WRITTEN EXERCISE A: Put the records into a Markdown table with the columns Row and Record line, starting with the line that contains "BlazersBende (141, 1961)" and going on through the last line of the records. Number each row and leave out any blank lines.

EXCERPTED TEXT:
When a team is entering Year 0 of a lengthy rebuild, as the Bears are, it's hard to set proper expectations for a team that most don't expect to be in the playoff hunt this season.

How do you define success if your ceiling is seven or eight wins? Is it better to not overachieve in Year 1? Would finishing at the bottom of the conference be better in the long run than picking up a few wins over bad teams and toiling away in mediocrity?

Gauging the success of a rebuilding team's floor plan can be difficult. But there will be clear checkpoints the Bears can hit this fall to ensure Matt Eberflus and Ryan Poles' rebuild gets off the ground as it should.

Justin Fields proves he's the guy

A suspect offensive line and a coaching staff that refused to adapt its game plan to fit his strengths hampered Fields' rookie season.

Despite that, Fields showed progress during the second half of the season, and the advanced stats paint a picture of a quarterback who got better with experience and is primed to make a giant leap in Year 2.
 
Fields' development is critical for the Bears' rebuild.
 
The Bears must exit the 2022 season with a clear picture of who Fields is and what he can be in offensive coordinator Luke Getsy's system.
 
Not having a long-term answer at quarterback will derail any rebuild. In the NFL, you either have a franchise quarterback you can build around, or you don't.
 
Last season, he flashed his star potential in games against the San Francisco 49ers and Pittsburgh Steelers. Putting Fields into Getsy's quarterback-friendly, wide-zone scheme should allow the second-year quarterback to thrive doing what he does best.
 
If the Bears let Justin Fields be Justin Fields this fall, chances are they will exit the season with the belief they have their long-term guy under center.  
 
Matt Eberflus' methods work even if wins don't come

The guy on the sidelines is the other essential component of the Bears' rebuild.
 
Eberflus' first season as an NFL head coach likely will be a trying one as far as wins and losses are concerned. But the 2022 Bears must show improvement throughout the season, absorb Eberflus' message, and play hard even if the wins don't come.
 
It'll be more challenging to assess Eberflus this season than anyone on the field, but his growth as a head coach from Week 1 to Week 17 will be a critical measuring stick for the trajectory of this rebuild.
 
Rookies are who we think they are

Missing in the draft is one of the surest ways to kill a rebuild. If you miss on top 100 picks, you'll almost certainly find yourself drowning as you try to swim upstream.
 
The Bears didn't have a first-round pick this April, sending it to the New York Giants as part of the Justin Fields trade in 2021.
 
But the Bears still had two second-round picks and a third-round pick they had to nail. Eberflus and Poles addressed the secondary with both second-round picks, drafting cornerback Kyler Gordon and safety Jaquan Brisker, and selected wide receiver Velus Jones Jr. out of Tennessee in Round 3.

GIVEN RECORDS:

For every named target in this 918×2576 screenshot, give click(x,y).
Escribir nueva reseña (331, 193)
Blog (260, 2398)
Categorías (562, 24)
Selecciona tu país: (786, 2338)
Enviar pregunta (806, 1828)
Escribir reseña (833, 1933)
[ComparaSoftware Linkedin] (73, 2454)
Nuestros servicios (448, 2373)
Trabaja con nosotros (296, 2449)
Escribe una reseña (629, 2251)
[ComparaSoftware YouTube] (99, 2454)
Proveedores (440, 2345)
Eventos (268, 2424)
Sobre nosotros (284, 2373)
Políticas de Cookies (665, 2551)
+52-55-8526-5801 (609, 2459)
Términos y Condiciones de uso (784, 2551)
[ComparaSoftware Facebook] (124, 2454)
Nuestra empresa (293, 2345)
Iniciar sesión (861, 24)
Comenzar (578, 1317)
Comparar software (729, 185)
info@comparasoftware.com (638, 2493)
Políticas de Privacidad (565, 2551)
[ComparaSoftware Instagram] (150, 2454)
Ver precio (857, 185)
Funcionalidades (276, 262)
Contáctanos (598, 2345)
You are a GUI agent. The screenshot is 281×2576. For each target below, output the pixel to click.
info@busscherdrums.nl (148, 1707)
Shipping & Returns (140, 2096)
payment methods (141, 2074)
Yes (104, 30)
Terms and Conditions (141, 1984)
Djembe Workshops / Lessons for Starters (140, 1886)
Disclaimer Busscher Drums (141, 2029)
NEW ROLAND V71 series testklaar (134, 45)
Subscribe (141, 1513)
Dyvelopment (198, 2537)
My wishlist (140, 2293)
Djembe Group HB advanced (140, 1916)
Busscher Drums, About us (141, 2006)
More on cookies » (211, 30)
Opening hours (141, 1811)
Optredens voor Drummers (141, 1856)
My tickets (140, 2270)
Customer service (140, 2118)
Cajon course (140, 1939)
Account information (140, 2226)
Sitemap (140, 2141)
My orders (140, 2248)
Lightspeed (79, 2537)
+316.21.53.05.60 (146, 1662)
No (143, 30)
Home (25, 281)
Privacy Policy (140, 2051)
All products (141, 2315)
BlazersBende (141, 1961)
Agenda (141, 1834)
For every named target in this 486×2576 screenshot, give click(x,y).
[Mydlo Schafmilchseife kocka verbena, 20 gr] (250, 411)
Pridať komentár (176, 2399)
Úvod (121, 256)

WRITTEN EXERCISE B: Continue the piece on the Bears' rebuild from its last sentence.

TASK OUTPUT A:
| Row | Record line |
|---|---|
| 1 | BlazersBende (141, 1961) |
| 2 | Agenda (141, 1834) |
| 3 | For every named target in this 486×2576 screenshot, give click(x,y). |
| 4 | [Mydlo Schafmilchseife kocka verbena, 20 gr] (250, 411) |
| 5 | Pridať komentár (176, 2399) |
| 6 | Úvod (121, 256) |

TASK OUTPUT B:
 
Gordon and Brisker must start from Day 1 and show they can be long-term pieces in the secondary alongside cornerback Jaylon Johnson. Jones Jr. will likely have a more minor role initially, but his growth as an offensive playmaker will be significant for the Bears going forward.
 
Former Raiders general manager Mike Mayock said before the 2020 draft that however many picks you have in the first three rounds is the number of immediate contributors it should leave the draft with.
 
Those are words of advice to follow even if Mayock didn't stick his own landing.
 
Gordon, Brisker, and Jones Jr. are Eberflus and Poles' first draft swing. Hitting on them ensures the Bears have forward momentum entering an offseason in which Poles will have $100 million to remake the roster. Whiffing on any or all of them will mean the Bears have more holes to fill, and the new regime will have squandered its first chance to start reshaping the roster in their vision.
 
Unexpected leap(s)?

There are only so many ways to define a 4-13, 5-12, or 6-11 season as successful. Most of it will be projection anyways.
 
So, the final thing the Bears can hope to get out of the 2022 season is for one of their potential building blocks to break out and prove he should be sharpied into future plans.
 
That could be Trevis Gipson proving he's a franchise edge rusher either in Robert Quinn's absence or alongside the veteran. It could be Cole Kmet coming into his own as the field-stretch tight end and leak-action weapon in Getsy's system. Perhaps it's Larry Borom or Teven Jenkins showing the Bears have solved at least one bookend on the offensive line.
 
When it comes to premium positions in the NFL (QB, WR, TE, CB, Edge, OT), the Bears have only known commodity. That's Jaylon Johnson.
 
If the Bears can get an unexpected breakout season from a player at one of those positions, it'll go a long way toward building a sustained winner along Lake Michigan – err, Arlington Heights.